The Minister of National Revenue will retain all current authorities he has under the act. There are multiple references to different authorities under the various acts that he administers, whether it is the Customs Act, the Income Tax Act, or many others.
The broader interest of the cabinet will continue to be fully protected. The bill provides that Treasury Board must approve the agency's corporate business plan, including its strategies regarding human resources. The minister will also have the authority to direct the agency on matters that are within the management authority of the board and that affect public policy or could materially affect public finances.
So where is this idea of privatization? It certainly does not go hand in hand with what I have just stated. It cannot.
The minister will have the ability to investigate any matter brought to his or her attention. Furthermore, the minister will continue to be responsible for providing answers to those MPs who make queries on behalf of their constituents.
Where is the personal privacy issue being jeopardized? Personal privacy will not, should not, and will never be privatized knowingly. Accidents are possible, but accidents are rare and they are not intentional. The law of Canada has the fundamental principle that the taxpayer information of Canadians is sacrosanct. It is private. It is not communicated. The barriers are there.

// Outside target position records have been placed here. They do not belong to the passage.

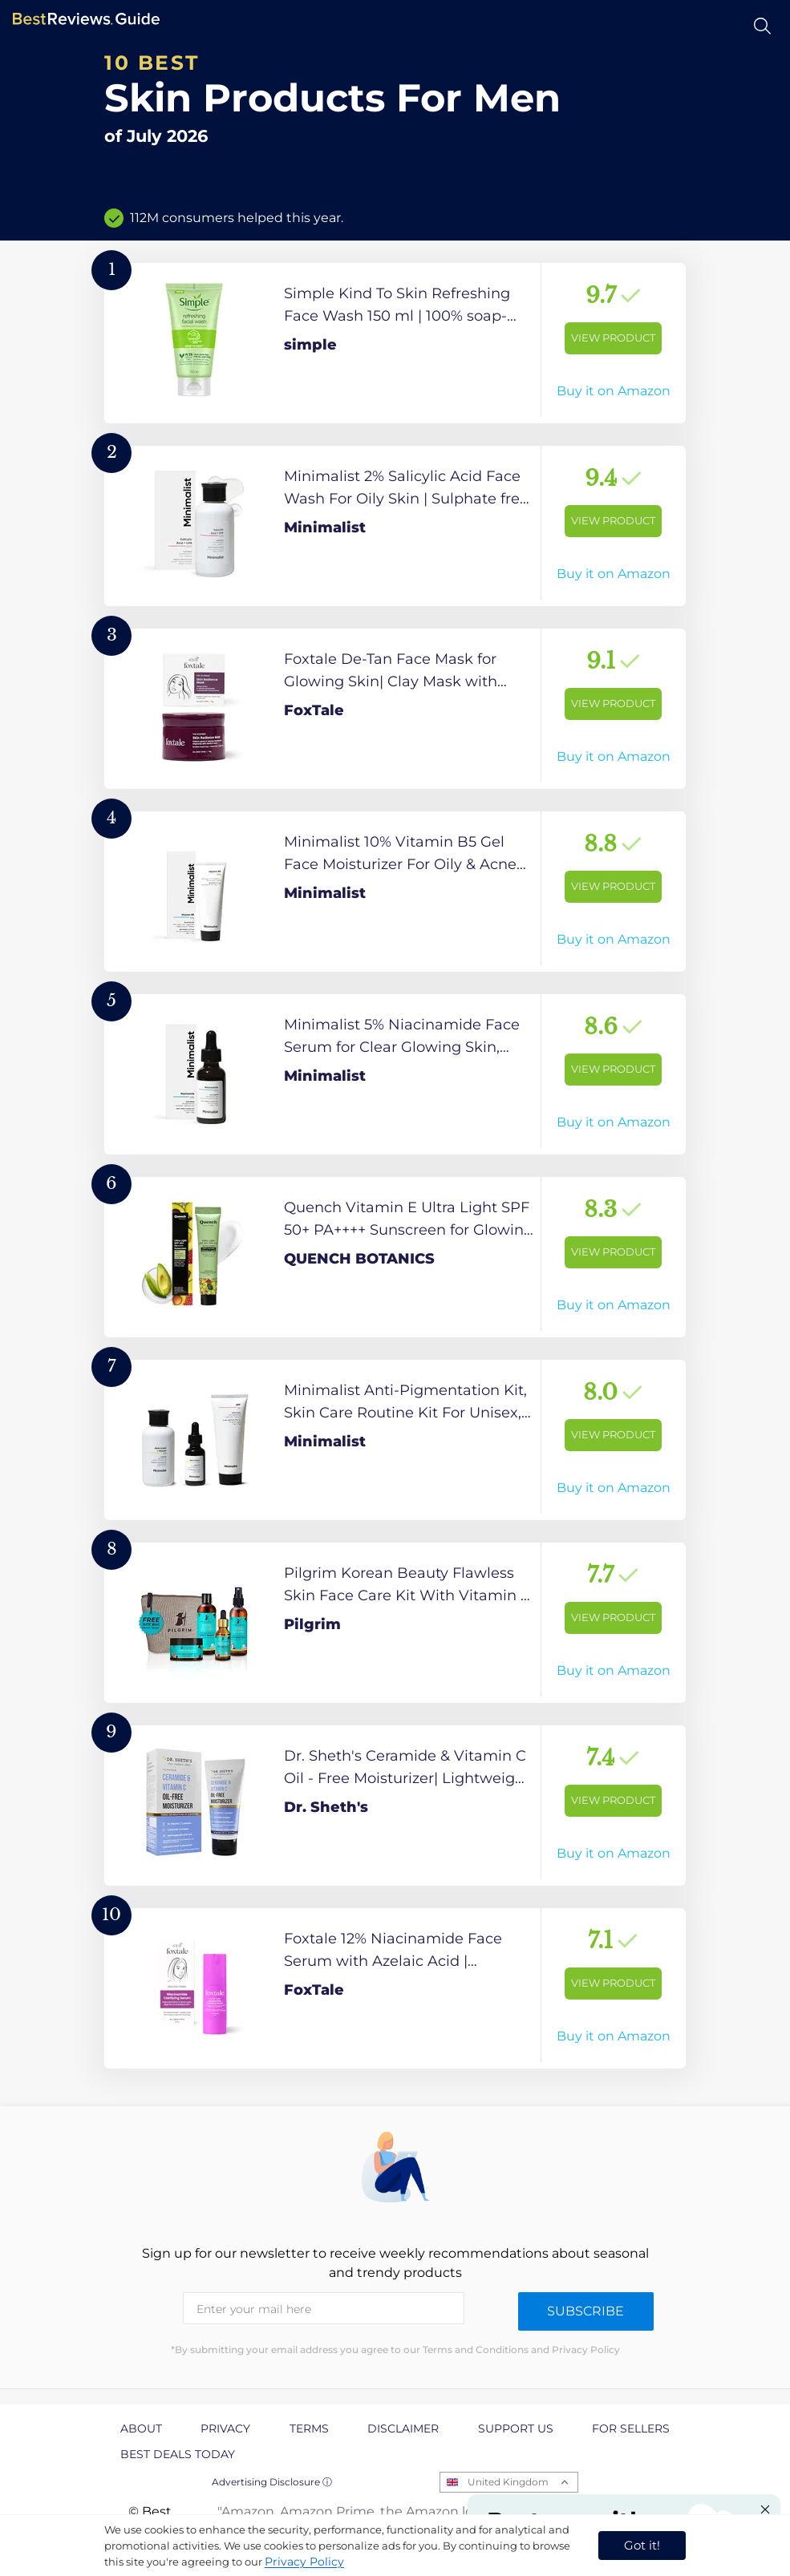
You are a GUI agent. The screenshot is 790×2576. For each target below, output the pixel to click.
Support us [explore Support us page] (515, 2428)
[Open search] (762, 26)
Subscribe (585, 2311)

We have rules governing confidentiality of information. We have rules governing access of private information. We have rules governing fairness. We have the declaration of taxpayers' rights and that will apply the day after the legislation is passed, as it does today.
The enforcement powers will not change through the creation of the agency. These powers are limited by the authority given in the tax and customs legislation. The opposition likes to use the new label of super agency, but that does not give it new super powers. The powers that are there and the definite checks and balances in the system will remain.
The system is in its evolution. We have a framework on which we can build. We have a system that may in time create a less complex environment. We have a system that we believe will be better for our own employees and will give them the challenges and rewards they deserve.
It is not easy to be an employee in this department. Nobody ever comes to an employee of Revenue Canada because they have a good news story to tell. It is because people need help and we try to help.